● **WHAT YOU NEED TO DO**
Could the records below be restated word for word, without a single picture?

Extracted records

——————————

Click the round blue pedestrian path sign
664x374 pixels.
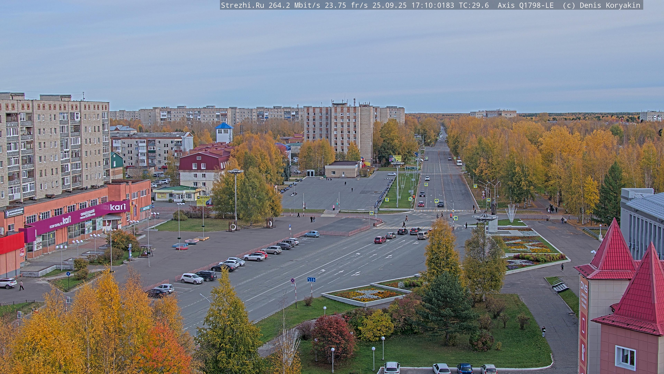pyautogui.click(x=68, y=274)
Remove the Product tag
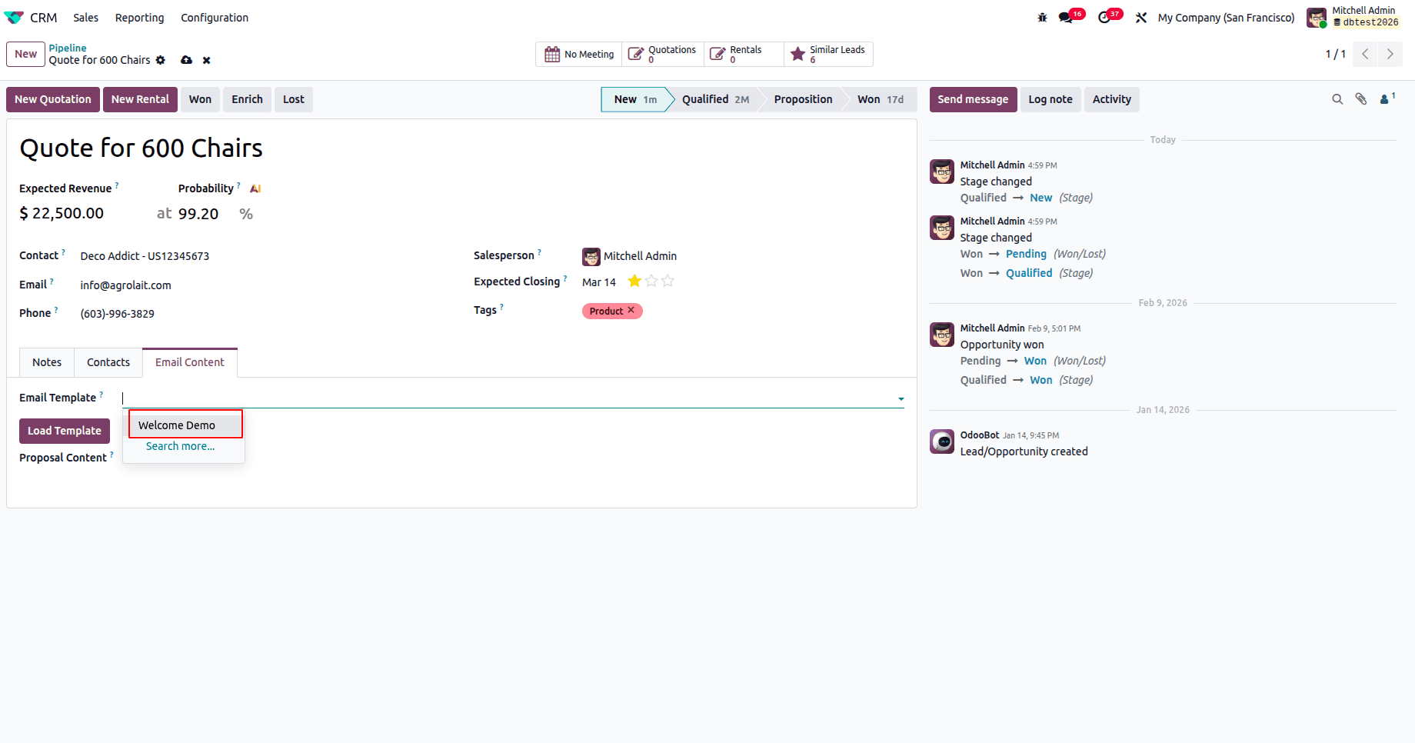Viewport: 1415px width, 743px height. pos(631,311)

——————————

● **SOLUTION FOR THIS TASK**
Click the round blue pedestrian path sign
664x374 pixels.
pyautogui.click(x=68, y=274)
Remove the Product tag
Viewport: 1415px width, 743px height. pos(631,311)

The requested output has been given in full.